___ Extrait fourni ___
Un gouvernement qui promulgue une telle loi est une école de cynisme : il contribue à la démoralisation de la nation. Quand d’Alema (à la section du PC de Pise où était également notre Angela qui vendait l’Unità le dimanche matin — « A vot’ bon cœur M’sieu Dames » —, et qu’elle rapportait l’argent, le secrétaire, c’était d’Alema), alors, quand d’Alema, il n’y a pas si longtemps, après quelques semaines de guerre contre Milosevic, a fait une déclaration reproduite à la une du Messagero di Roma, sur toute la largeur de la première page : « Usciremo più forti di questa guerra ! » [Nous sortirons plus forts de cette guerre], c’est ce que j’appelle de la démoralisation publique.

C’est une remarque d’un cynisme vertigineux et d’une bêtise insondable… En plus il devrait savoir qu’aucun vainqueur n’est jamais sorti plus fort d’une victoire ! Il n’y a qu’à voir les Vietnamiens. Et dire ça quand on a participé comme des laquais à la guerre du Golfe et qu’on participe à la guerre contre Milosevic, c’est ça l’absence de morale.

Quant à la morale économique, elle est encore plus cynique, la morale de la “New Economy”, c’est la morale, tout simplement, du supermarché.

On est frappé quand on voit des ouvriers qui restaurent une cour, abattent le crépi qui tombe et repeignent quatre couches avec un ciment et un autre ciment, deux couches de peinture, etc., pendant six mois, on est frappé de la conscience professionnelle que cela suppose. La bourgeoisie qui, dans son travail, n’est plus capable de conscience professionnelle, en voyant ça elle devrait ou bien leur rigoler au nez devant tant de naïveté ou bien aller voir son confesseur et demander pardon. Il n’y a qu’un seul crime irrémissible dans l’Evangile, c’est le crime contre l’esprit. Eh bien ! celui-là, il y a belle lurette que la société dans laquelle on vit, non seulement l’a commis mais le pratique et le cultive à longueur de jours et d’heures !
___ Données à analyser ___
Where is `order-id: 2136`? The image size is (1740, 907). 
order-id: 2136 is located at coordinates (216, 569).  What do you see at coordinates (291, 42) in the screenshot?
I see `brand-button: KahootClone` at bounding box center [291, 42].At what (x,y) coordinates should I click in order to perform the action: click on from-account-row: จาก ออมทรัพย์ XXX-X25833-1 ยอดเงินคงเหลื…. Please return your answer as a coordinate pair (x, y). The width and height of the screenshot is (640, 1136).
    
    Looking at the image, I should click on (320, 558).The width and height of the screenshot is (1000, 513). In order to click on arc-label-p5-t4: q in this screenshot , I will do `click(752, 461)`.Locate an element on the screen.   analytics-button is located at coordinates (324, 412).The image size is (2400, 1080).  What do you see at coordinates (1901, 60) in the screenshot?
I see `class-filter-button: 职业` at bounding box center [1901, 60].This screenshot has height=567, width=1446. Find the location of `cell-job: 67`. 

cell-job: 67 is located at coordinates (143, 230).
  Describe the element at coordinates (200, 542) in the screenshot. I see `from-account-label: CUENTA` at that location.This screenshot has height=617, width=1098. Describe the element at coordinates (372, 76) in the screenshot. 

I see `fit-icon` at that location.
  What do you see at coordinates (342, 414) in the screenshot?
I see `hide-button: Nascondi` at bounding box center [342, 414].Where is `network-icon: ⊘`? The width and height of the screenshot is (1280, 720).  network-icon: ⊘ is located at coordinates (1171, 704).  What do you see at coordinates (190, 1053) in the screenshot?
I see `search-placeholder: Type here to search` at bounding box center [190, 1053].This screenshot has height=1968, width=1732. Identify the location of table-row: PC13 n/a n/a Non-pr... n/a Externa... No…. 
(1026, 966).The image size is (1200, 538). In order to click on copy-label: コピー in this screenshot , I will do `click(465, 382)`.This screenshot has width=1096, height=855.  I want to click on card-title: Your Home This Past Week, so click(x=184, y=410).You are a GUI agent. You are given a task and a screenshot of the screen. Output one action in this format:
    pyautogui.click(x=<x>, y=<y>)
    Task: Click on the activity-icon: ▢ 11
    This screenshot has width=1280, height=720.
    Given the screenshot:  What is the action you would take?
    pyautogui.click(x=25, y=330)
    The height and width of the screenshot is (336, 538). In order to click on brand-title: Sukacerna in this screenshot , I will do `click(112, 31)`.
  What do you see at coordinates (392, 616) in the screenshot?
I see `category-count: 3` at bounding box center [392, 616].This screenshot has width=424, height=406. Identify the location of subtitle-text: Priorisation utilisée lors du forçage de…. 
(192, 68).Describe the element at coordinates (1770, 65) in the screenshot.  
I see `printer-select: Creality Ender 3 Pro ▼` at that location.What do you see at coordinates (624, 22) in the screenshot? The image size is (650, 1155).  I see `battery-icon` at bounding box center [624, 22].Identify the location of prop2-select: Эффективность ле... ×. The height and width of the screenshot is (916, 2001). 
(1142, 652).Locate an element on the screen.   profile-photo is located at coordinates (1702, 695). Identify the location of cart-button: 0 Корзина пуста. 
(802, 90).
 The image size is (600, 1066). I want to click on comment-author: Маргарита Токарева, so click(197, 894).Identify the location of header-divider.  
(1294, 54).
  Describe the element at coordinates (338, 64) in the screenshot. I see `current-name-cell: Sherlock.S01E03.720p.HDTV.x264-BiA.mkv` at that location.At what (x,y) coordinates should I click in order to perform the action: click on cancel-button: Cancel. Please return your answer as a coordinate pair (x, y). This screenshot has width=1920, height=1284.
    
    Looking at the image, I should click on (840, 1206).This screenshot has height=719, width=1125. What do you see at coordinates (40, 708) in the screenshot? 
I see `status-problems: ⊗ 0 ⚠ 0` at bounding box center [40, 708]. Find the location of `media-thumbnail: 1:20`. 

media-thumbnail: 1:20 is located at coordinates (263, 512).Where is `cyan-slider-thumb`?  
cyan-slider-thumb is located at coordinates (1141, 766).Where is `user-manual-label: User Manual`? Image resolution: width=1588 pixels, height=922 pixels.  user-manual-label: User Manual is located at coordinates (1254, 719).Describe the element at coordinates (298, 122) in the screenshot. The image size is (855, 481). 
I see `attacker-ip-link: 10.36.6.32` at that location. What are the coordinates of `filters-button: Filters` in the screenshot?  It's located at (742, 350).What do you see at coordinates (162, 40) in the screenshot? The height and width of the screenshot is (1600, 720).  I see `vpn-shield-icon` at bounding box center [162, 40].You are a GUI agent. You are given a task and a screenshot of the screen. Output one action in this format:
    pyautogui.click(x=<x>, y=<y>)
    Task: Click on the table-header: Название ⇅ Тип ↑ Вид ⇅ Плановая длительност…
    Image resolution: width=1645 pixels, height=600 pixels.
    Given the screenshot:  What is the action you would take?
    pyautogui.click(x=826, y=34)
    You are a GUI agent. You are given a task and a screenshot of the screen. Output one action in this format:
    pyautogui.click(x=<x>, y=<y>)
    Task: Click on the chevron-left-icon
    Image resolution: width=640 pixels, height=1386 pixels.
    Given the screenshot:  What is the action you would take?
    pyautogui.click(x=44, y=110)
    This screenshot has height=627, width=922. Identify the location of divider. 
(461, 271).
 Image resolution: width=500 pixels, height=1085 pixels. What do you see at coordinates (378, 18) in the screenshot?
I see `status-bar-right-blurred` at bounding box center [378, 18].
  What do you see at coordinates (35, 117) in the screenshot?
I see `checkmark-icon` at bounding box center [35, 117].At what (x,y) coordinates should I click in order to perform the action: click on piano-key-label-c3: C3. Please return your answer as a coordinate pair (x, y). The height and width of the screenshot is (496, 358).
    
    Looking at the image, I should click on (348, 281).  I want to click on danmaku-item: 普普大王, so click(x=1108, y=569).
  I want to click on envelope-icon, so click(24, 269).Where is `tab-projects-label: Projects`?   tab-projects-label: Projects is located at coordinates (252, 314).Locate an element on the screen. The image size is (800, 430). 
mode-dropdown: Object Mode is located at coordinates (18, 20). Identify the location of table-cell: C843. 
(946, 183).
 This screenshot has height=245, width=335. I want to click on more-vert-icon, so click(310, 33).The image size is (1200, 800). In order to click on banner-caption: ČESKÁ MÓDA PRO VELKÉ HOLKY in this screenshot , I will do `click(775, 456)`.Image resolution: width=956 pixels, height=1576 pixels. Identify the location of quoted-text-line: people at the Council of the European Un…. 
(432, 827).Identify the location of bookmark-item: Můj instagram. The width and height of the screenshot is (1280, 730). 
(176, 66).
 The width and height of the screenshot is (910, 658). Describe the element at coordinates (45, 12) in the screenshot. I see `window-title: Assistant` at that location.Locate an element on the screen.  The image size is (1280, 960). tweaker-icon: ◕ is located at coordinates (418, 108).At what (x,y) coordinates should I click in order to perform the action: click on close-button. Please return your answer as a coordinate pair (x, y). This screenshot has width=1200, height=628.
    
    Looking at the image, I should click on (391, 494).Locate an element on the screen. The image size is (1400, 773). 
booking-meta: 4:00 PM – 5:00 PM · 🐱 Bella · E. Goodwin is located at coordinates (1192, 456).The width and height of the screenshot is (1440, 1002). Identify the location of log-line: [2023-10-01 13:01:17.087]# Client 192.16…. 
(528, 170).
___
▶ **Consignes de travail**
(a) Relevez dans le texte sur la morale le passage qui commence par « On est frappé quand » et se termine par « et d’heures ! ».
(b) Donnez tous les noms de personnes cités dans le texte sur la morale.
(c) Poursuivez le texte sur la morale à partir de sa dernière phrase.

▶ **Réponses par tâche**
(a)
On est frappé quand on voit des ouvriers qui restaurent une cour, abattent le crépi qui tombe et repeignent quatre couches avec un ciment et un autre ciment, deux couches de peinture, etc., pendant six mois, on est frappé de la conscience professionnelle que cela suppose. La bourgeoisie qui, dans son travail, n’est plus capable de conscience professionnelle, en voyant ça elle devrait ou bien leur rigoler au nez devant tant de naïveté ou bien aller voir son confesseur et demander pardon. Il n’y a qu’un seul crime irrémissible dans l’Evangile, c’est le crime contre l’esprit. Eh bien ! celui-là, il y a belle lurette que la société dans laquelle on vit, non seulement l’a commis mais le pratique et le cultive à longueur de jours et d’heures !

(b) d'Alema, Angela, Milosevic

(c)
Quelle place occupe la théologie que tu évoquais dans la définition du cinéma politique?

JMS : Ce que j’appelle théologie, c’est ce qui a rapport avec dieu ou les dieux. Il faut savoir qu’avec les civilisations, les paysans ont inventé les dieux, il faut savoir ce que c’est que l’invention du monothéisme, que c’est très difficile de se passer de dieux. Qu’on mettra encore des siècles pour y arriver et que s’en passer à la manière de la bourgeoisie voltairienne, ce n’est certainement pas la solution. Ce n’est que celle du cynisme. Et quand on a dit ça, il faut dire aussi que la théologie — revenons une fois de plus à Péguy qui dit : « Je ne suis pas pieux dit Dieu » — ça veut dire éviter aux gens d’entretenir des sentiments frelatés là-dessus, de pratiquer le sentimentalisme et la piété. Et c’est justement ce qui sert d’ersatz et là encore on peut dire que Goebbels a gagné la guerre. On vit dans une société des ersatz, à tous les niveaux : pour l’eau, l’air, les sentiments, la morale, pour Dieu, pour tout. C’est pour ça qu’on a inventé la sociologie et les psy qui remplacent les confesseurs.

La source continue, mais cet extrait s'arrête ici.